TO BE DONE: Tally the lines in the material below that contain the string "pixels", with case taken into account, and give only the resulting number.

Start of SUPPLIED MATERIAL

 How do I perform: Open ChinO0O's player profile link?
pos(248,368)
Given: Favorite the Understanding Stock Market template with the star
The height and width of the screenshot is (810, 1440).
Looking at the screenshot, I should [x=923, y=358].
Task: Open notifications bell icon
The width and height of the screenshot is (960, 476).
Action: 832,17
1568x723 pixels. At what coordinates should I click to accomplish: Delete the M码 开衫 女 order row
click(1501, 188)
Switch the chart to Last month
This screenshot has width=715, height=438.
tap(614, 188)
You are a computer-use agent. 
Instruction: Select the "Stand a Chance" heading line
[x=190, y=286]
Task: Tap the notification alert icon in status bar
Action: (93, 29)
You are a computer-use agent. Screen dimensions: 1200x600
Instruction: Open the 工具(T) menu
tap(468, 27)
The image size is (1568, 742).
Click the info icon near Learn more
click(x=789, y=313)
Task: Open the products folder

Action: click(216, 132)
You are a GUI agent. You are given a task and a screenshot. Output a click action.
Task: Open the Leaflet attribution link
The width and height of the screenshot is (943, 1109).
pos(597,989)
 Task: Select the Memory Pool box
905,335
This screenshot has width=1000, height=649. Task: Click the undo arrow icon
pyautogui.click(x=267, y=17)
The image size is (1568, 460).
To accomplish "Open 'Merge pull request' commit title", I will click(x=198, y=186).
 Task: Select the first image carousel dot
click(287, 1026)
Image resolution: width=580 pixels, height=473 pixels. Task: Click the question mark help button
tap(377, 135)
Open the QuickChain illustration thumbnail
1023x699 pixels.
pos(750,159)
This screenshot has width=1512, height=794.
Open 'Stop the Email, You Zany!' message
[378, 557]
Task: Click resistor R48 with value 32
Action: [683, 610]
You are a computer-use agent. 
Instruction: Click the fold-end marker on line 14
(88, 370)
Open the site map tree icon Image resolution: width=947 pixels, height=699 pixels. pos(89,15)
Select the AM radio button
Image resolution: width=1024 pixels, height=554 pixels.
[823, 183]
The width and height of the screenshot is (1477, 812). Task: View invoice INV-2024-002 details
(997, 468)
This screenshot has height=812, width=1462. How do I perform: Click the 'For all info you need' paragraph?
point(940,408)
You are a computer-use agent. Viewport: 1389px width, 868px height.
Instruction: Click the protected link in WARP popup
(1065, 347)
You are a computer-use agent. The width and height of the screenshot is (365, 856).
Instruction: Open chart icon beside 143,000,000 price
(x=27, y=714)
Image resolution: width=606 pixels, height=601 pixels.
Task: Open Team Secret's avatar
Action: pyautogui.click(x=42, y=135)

End of SUPPLIED MATERIAL

EXERCISE OUTPUT: 6